The girl was at the undeveloped age during which she wore the same blouse and loose pantaloons as the boys. That signified that she was not yet a woman ready for child bearing. But Ahmed could see that it would not be long. Even under the loose tunic it was obvious that her breasts had started to develop. And the figure of a woman was beginning to spread out the hips of the pantaloons.

The searching soldier investigated all of this with his hands. Then, while the other one still held a rifle on her father, he loosened the tops of her pantaloons and pulled them down to her knees. The young girl started crying as that part of her budding front was exposed for all to see. Ahmed wondered if it would go any farther.

The soldier tired of that sport. He walked back to the older of the sons, being careful not to pass between the father and the soldier holding him at bay with the rifle. The daughter pulled up her pants and buried her head in her mother's breast.

The searching soldier grabbed the twelve year old boy out of the line and started to pull him around behind the bus. His father made a move to go after him but the soldier in front of him reversed his rifle and banged the butt against his forehead. He fell to the ground bleeding.

"They are animals," and Iranian said somewhere behind Ahmed.

Ahmed knew the man was referring to the Kurds and excusing the behavior of the soldiers on those grounds.

The searching soldier released the boy. He and several of his comrades laughed at the joke they had played that had finally provoked the father of the family.

All the Kurds were herded back on the bus.

Ahmed's turn came to show his papers. He displayed his passport to the soldier. The man stared at it in confusion. He went over to his officer and spoke to him hurriedly, pointing a finger at Ahmed. The officer came over and examined Ahmed's passport closely.

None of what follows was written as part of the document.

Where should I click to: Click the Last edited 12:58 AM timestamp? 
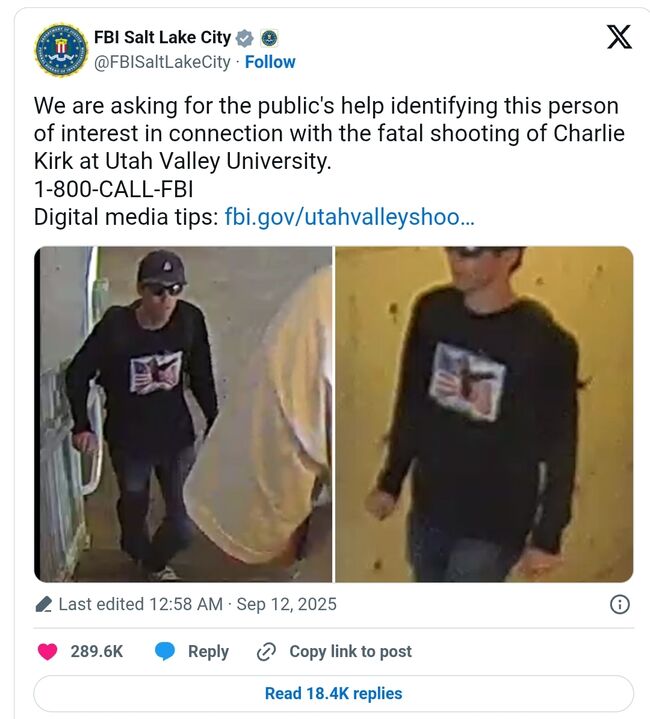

"You are a Kurd?" he asked.

"Yes," Ahmed spoke Farsi with difficulty. It would be a while before he would be able to speak any language without a thick British accent.

The officer looked at Ahmed's western clothing doubtfully. He had probably never before seen a Kurd who was not wearing tribal dress.

"Why do you not have an identity card?"

"As you can see from my passport, I only today returned to the country."

The officer could see that it was true, but that did not make it right.

"If you have a question you would like to ask me," Ahmed told him with a tight smile, "I would be glad to answer."

Ahmed's self assurance, his strange phraseology and accent, frightened the officer. It occurred to him that his might be an official sent from Tehran. He waved vaguely at the bus. "Nobody has been hurt," he said.

Ahmed stared at him coldly and didn't reply.

The officer dropped his eyes and handed the passport back. "You must obtain an identity card," he mumbled.